» Selected passage

Separately deal with non-numeric imput I didnt implement that part

import java.io.*;
import java.util.*;

public class TestProgram
{
	public static void main(String args[])
	     {
	String[][] students;

	        try
	        {
			  BufferedReader in = new BufferedReader(new FileReader("students.txt"));
			  int x=0, y=0, row = 0;
			  row = Integer.parseInt(in.readLine());
			  String line;
			  students = new String[row][6];

			  while ((line = in.readLine()) != null)
			  {
			    String[] values = line.split("[\\s]+");
	            y=0;

	            for (String str : values)
		        {
	              students[x][y]=str;
	              y++;
		        }
	              x++;
			  }

	          in.close();

                boolean found = false;
                while(!found){
	         String stuNo;
	         Scanner s2 = new Scanner(System.in);
	         System.out.println("Enter Student Number for search (Enter 0 to quit): ");
	         stuNo = s2.next();


            if( Integer.parseInt(stuNo) == 0)break;



			// while ( Integer.parseInt(stuNo) != 0)

» Data lines
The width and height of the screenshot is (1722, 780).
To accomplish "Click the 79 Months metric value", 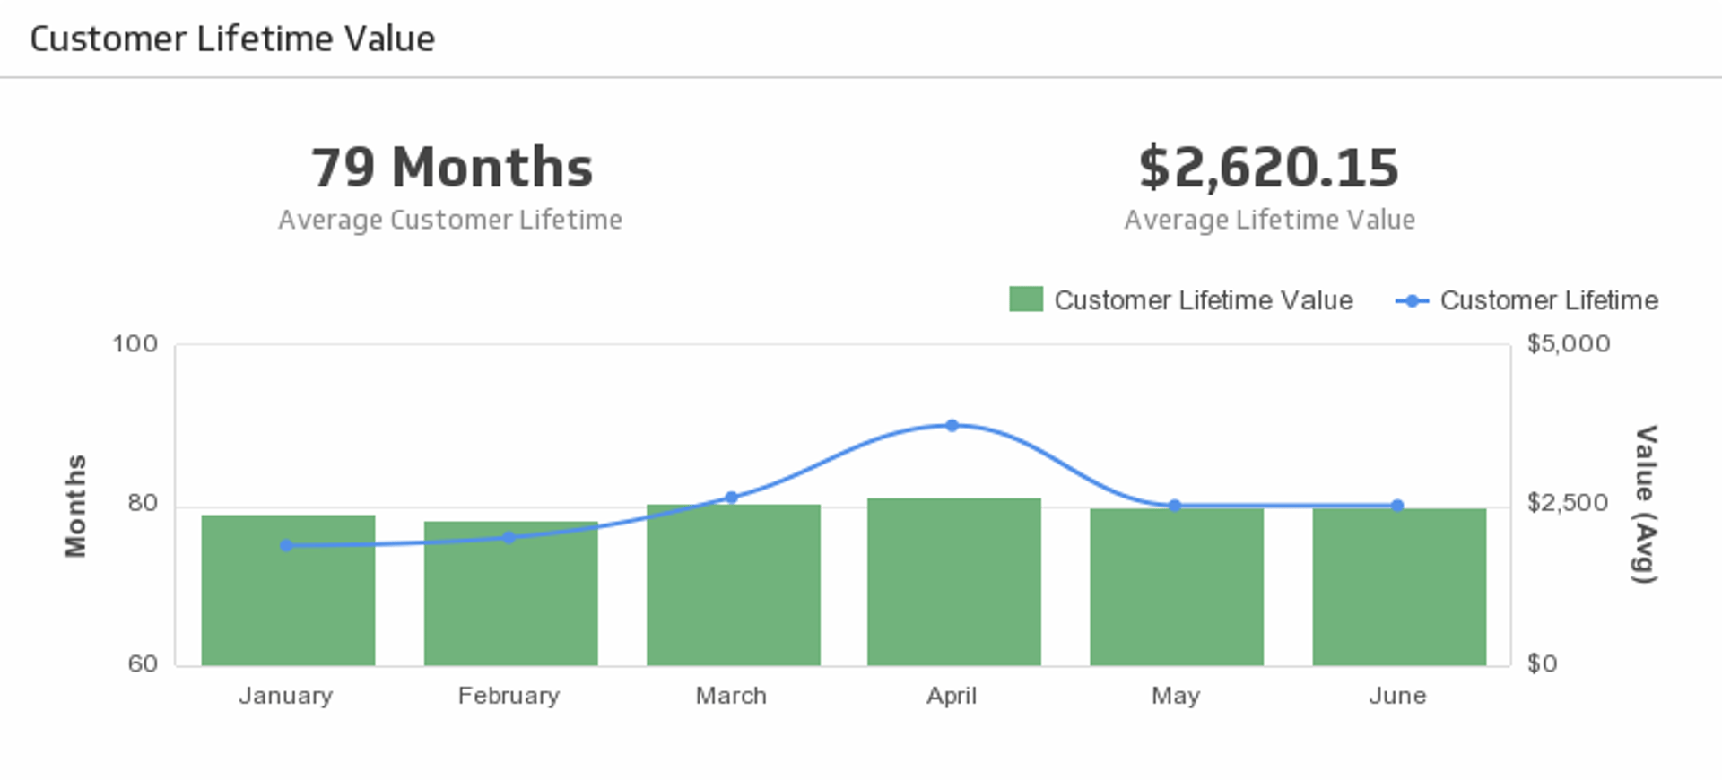I will pyautogui.click(x=451, y=168).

» Goal
Copy out the Java student-search code above in full, unchanged. The data has nothing to do with the text.

» Result of this exercise
Separately deal with non-numeric imput I didnt implement that part

import java.io.*;
import java.util.*;

public class TestProgram
{
	public static void main(String args[])
	     {
	String[][] students;

	        try
	        {
			  BufferedReader in = new BufferedReader(new FileReader("students.txt"));
			  int x=0, y=0, row = 0;
			  row = Integer.parseInt(in.readLine());
			  String line;
			  students = new String[row][6];

			  while ((line = in.readLine()) != null)
			  {
			    String[] values = line.split("[\\s]+");
	            y=0;

	            for (String str : values)
		        {
	              students[x][y]=str;
	              y++;
		        }
	              x++;
			  }

	          in.close();

                boolean found = false;
                while(!found){
	         String stuNo;
	         Scanner s2 = new Scanner(System.in);
	         System.out.println("Enter Student Number for search (Enter 0 to quit): ");
	         stuNo = s2.next();


            if( Integer.parseInt(stuNo) == 0)break;



			// while ( Integer.parseInt(stuNo) != 0)